Solubilization of polycyclic aromatic hydrocarbons by novel biodegradable cationic gemini surfactant ethane-1,2-diyl bis(N,N-dimethyl-N-hexadecylammoniumacetoxy) dichloride and its binary mixtures with conventional surfactants

Abstract

The aqueous solubility enhancement of the polycyclic aromatic hydrocarbons (PAHs) anthracene and pyrene was investigated by means of micellar solubilization.
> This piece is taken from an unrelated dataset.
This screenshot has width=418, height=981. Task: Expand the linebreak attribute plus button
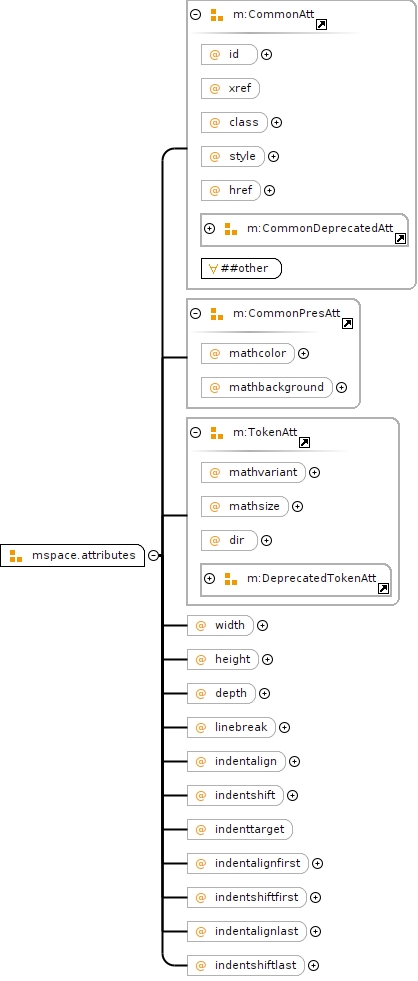[x=285, y=727]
The solubilization capacity of equimolar binary mixed surfactant solutions of a biodegradable ester-bonded cationic gemini surfactant ethane-1,2-diyl bis(N,N-dimethyl-N-hexadecylammoniumacetoxy)dichloride (C16H33(CH3)2N+(CH2COOCH2)2N+(CH3)2C16H33·2Cl−, 16-E2-16) with cationic cetylpyridinium chloride (CPC) and hexadecyltrimethylammonium chloride (CTAC); anionic sodium dodecyl sulfate (SDS) and sodium dodecyl benzene sulfonate (SDBS); nonionic polyoxyethylene (20) cetyl ether (Brij 58) and Triton X-100 (TX-100) towards the PAHs were studied spectrophotometrically. The solubilization capabilities have been discussed in terms of molar solubilization ratio (MSR), micelle–water partition coefficient (Km) and free energy of solubilization (ΔG0S) of the PAHs. While studying the surface and micellar properties of the single/mixed equimolar gemini–conventional surfactant systems by conductometric, tensiometric and fluorescence quenching methods, synergism between the component surfactants in the mixed micellar solutions was observed. The gemini–anionic surfactant mixtures show better solubilization capacity than the gemini–cationic and gemini–nonionic surfactant mixtures.